KIR3DL1 and KIR3DS1, which are thought to be two alleles of a gene in the killer cell immunoglobulin-like receptor (KIR) family, are implicated in the development of ankylosing spondylitis (AS), report Zvyagin and colleagues in their study published in Cellular & Molecular Immunology. “The observation that the inhibitory allele KIR3DL1 and the activating allele KIR3DS1 both contribute to the genetic risk of developing ankylosing spondylitis is the most significant finding of our work,” says Dmitriy Chudakov, the study's corresponding author.
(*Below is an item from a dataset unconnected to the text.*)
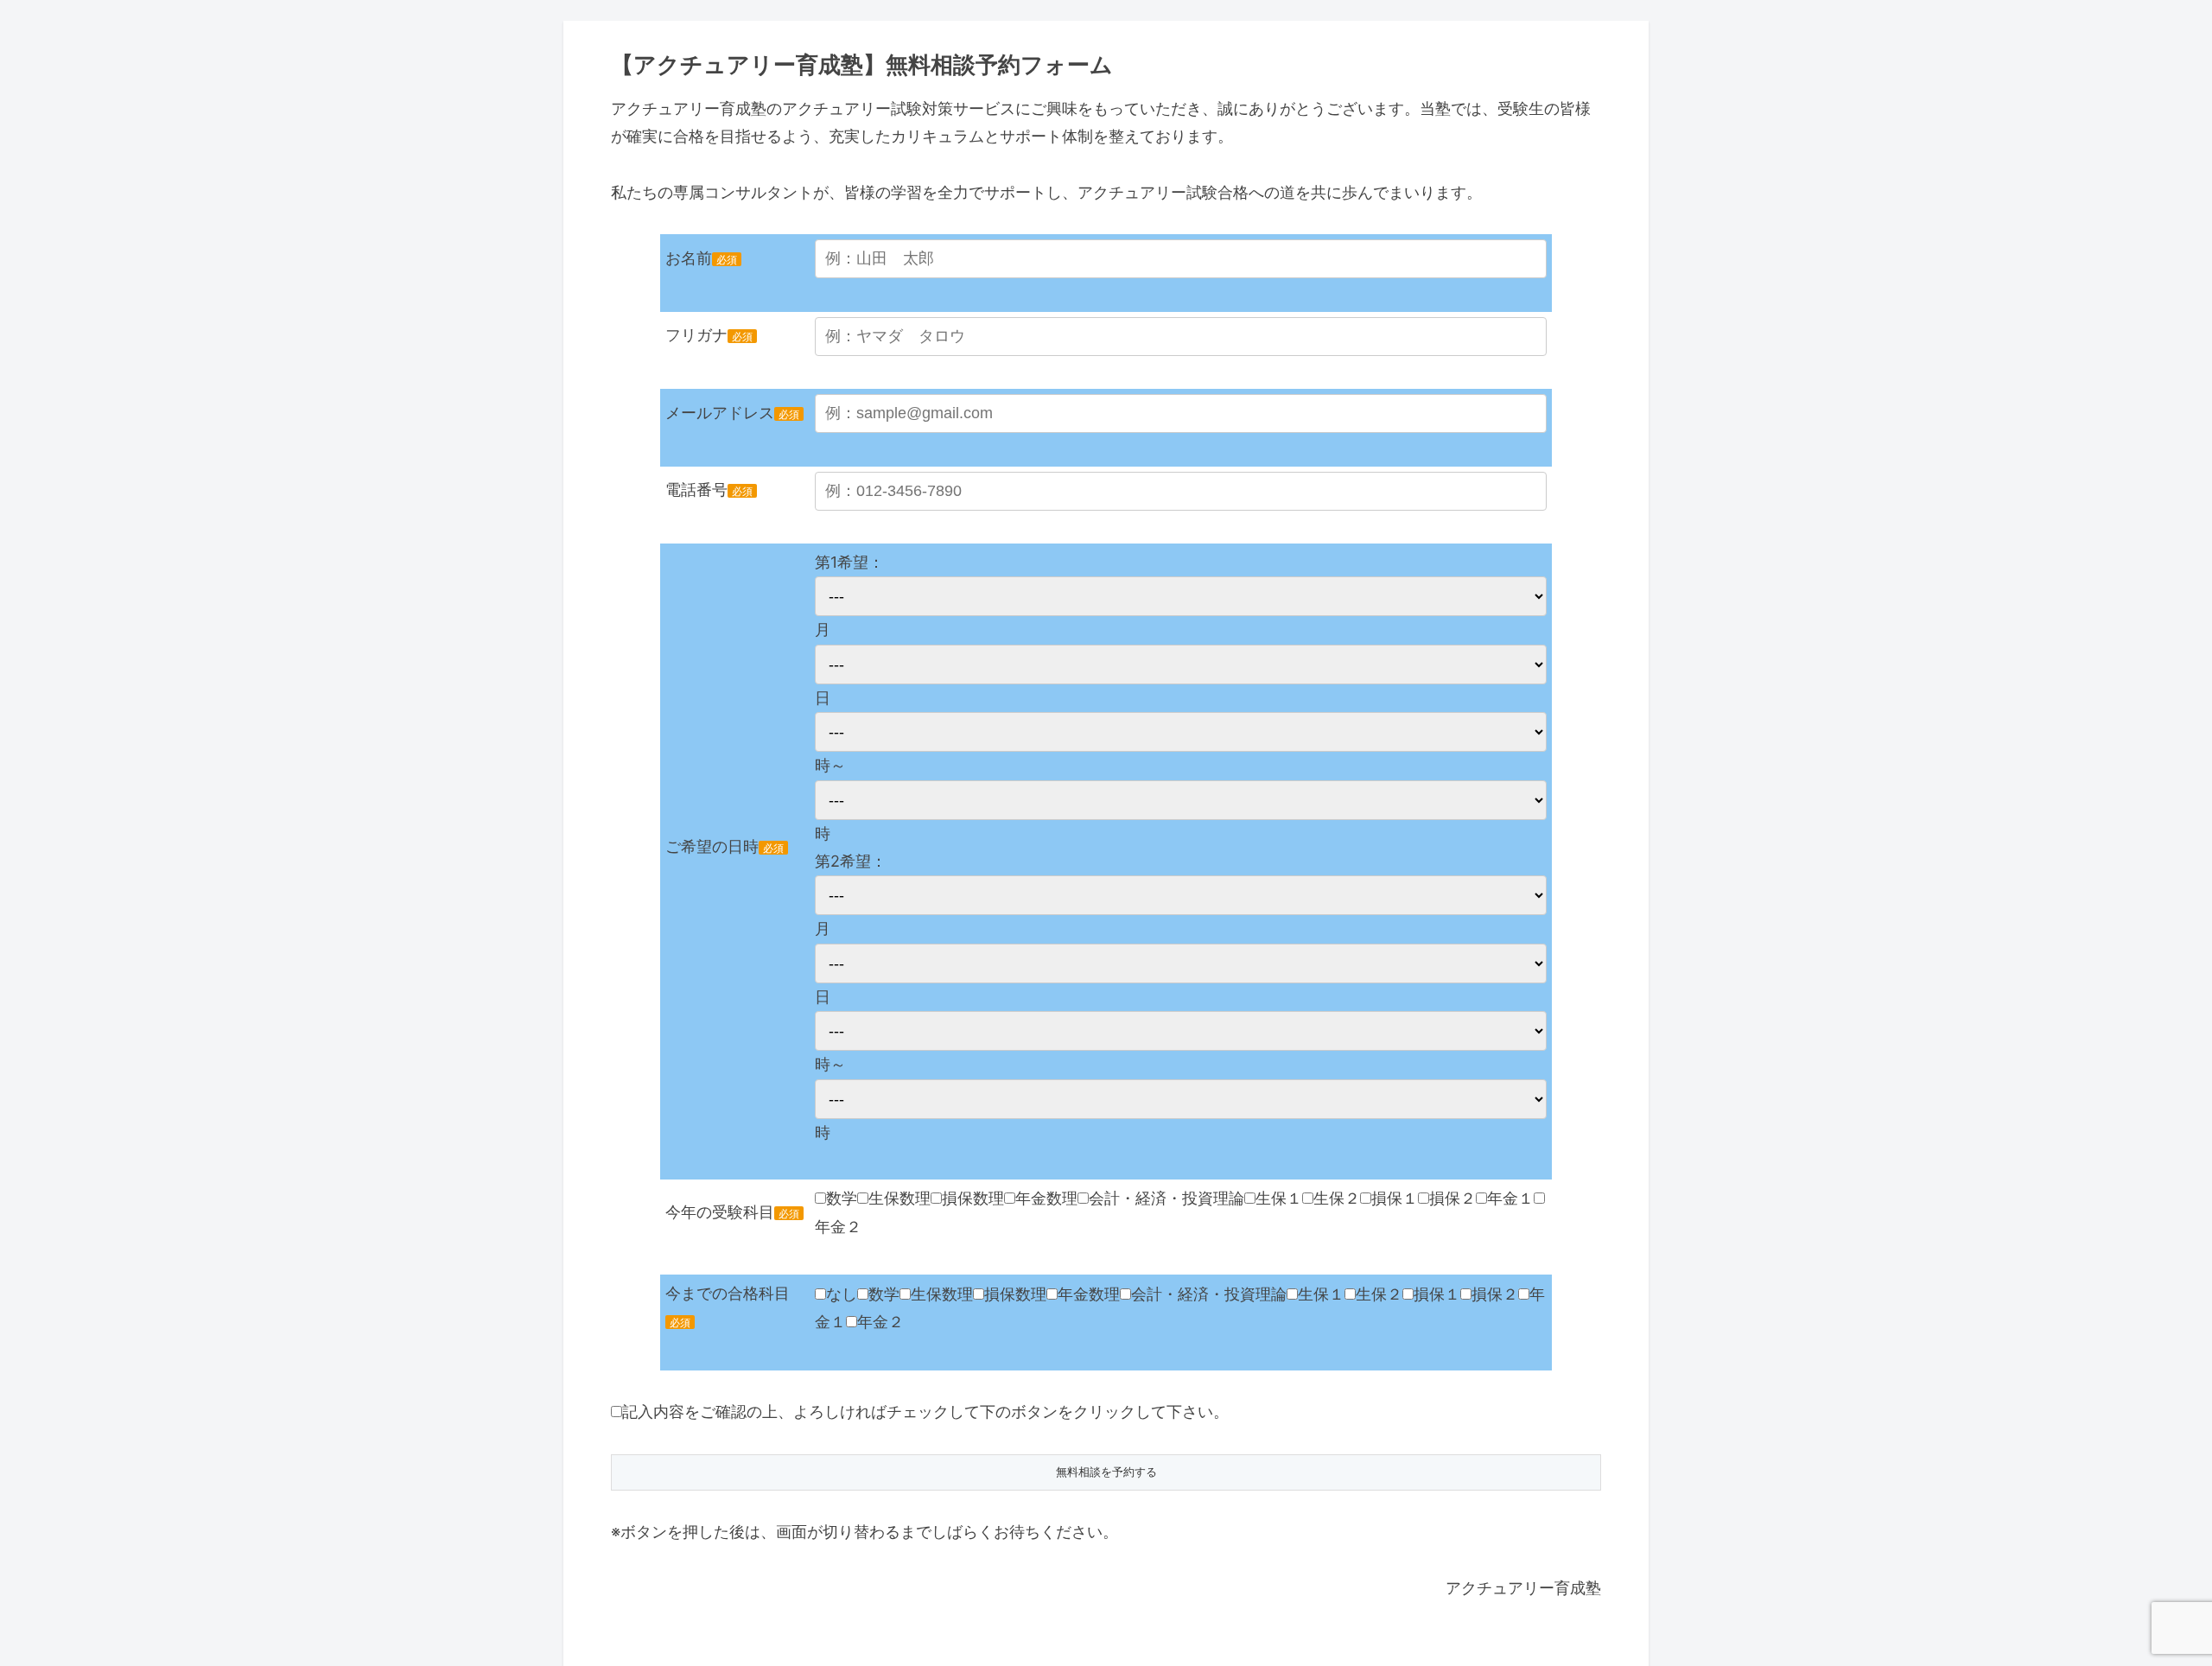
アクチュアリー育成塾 (1523, 1588)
...the presence of KIR3DS1 has a stronger effect on disease risk than the absence of KIR3DL1*F

The KIR3DL1 and KIR3DS1 receptors are expressed on the surface of natural killer cells and a subpopulation of T lymphocytes, where they interact with HLA-B27, an MHC class I antigen strongly associated with AS and related diseases. The HLA-B27 gene is found in >90% of patients with AS compared to 5–15% of individuals in the general population, but its presence accounts for only 16% of an individual's risk of developing the disease.

As KIR3DS1 occurs more frequently and KIR3DL1 less frequently in patients with AS than in healthy controls, the investigators expected that only the activating allele would influence disease risk. To test this hypothesis, they genotyped white Russian patients for functional (KIR3DL1*F) and nonfunctional (KIR3DL1*004) alleles of the inhibitory receptor, as well as KIR3DS1. The study included 83 HLA-B27-positive patients with AS and 107 HLA-B27-positive healthy controls.

Patients with AS had an increased frequency of the KIR3DS1 allele, independent of the presence or absence of KIR3DL1*F. Thus, the presence of the activating allele seems to be crucial for disease initiation. By contrast, the homozygous KIR3DL1*F genotype had a low frequency in patients with AS and a high frequency in healthy controls, despite a similar frequency of KIR3DL1*004 in both groups. These findings indicate that the inhibitory allele actively protects against disease development, although the presence of KIR3DS1 has a stronger effect on disease risk than the absence of KIR3DL1*F.

“Understanding that KIR3DL1 has a functional role in protection against ankylosing spondylitis is important for further deciphering the mechanisms of autoimmune diseases,” concludes Chudakov. The researchers next plan to conduct functional studies of T lymphocytes carrying different KIR alleles and genome-wide association studies to identify other genes that contribute to the risk of AS.